**DIRECTIONS FOR THIS TASK**
Scan the entries below for the word "agent". Copy each line that has it.

EXERCISE INPUTS START

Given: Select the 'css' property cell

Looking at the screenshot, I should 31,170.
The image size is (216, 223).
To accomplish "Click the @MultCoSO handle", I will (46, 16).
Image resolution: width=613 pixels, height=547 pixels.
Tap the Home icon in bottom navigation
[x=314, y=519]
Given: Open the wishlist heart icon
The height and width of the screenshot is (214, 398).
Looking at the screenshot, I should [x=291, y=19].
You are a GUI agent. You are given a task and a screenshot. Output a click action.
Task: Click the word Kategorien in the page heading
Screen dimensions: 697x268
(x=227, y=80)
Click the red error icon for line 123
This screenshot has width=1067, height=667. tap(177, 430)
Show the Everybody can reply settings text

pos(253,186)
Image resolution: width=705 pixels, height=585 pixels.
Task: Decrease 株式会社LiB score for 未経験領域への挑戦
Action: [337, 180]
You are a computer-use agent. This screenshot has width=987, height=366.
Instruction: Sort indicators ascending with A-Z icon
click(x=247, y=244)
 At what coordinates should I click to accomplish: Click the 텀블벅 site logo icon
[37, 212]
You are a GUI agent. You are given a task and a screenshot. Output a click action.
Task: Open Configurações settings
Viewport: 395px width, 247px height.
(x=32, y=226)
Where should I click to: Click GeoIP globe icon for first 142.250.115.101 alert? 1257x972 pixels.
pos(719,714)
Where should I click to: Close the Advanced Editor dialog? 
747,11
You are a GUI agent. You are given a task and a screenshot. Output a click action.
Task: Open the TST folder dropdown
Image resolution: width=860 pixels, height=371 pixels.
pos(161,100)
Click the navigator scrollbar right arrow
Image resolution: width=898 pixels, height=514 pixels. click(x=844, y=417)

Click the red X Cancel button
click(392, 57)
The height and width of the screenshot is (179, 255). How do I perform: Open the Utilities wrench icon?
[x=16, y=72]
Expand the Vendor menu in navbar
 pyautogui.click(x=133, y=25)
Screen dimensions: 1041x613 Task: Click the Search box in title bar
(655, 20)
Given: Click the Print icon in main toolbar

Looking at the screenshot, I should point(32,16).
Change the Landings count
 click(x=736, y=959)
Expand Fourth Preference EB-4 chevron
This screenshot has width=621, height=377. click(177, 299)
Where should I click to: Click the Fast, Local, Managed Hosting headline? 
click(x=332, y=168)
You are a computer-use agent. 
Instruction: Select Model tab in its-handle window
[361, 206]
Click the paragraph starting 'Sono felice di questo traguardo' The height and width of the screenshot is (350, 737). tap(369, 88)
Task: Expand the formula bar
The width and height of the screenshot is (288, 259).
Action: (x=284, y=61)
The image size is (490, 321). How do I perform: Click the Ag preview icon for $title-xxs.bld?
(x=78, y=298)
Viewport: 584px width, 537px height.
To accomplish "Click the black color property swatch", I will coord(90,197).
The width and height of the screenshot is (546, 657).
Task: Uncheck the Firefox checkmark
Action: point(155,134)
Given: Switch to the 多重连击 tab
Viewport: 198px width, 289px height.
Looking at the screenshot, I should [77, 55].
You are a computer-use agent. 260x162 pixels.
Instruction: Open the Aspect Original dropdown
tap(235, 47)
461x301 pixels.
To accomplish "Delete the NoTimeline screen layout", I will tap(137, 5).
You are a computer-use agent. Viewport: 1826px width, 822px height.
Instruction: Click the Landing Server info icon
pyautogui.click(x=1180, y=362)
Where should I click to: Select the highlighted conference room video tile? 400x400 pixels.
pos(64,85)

EXERCISE INPUTS END

**TASK OUTPUT**
You are a GUI agent. You are given a task and a screenshot. Output a click action.
You are a computer-use agent. This screenshot has width=987, height=366.
You are a GUI agent. You are given a task and a screenshot. Output a click action.
You are a GUI agent. You are given a task and a screenshot. Output a click action.
You are a computer-use agent. 
You are a computer-use agent. 260x162 pixels.
You are a computer-use agent. Viewport: 1826px width, 822px height.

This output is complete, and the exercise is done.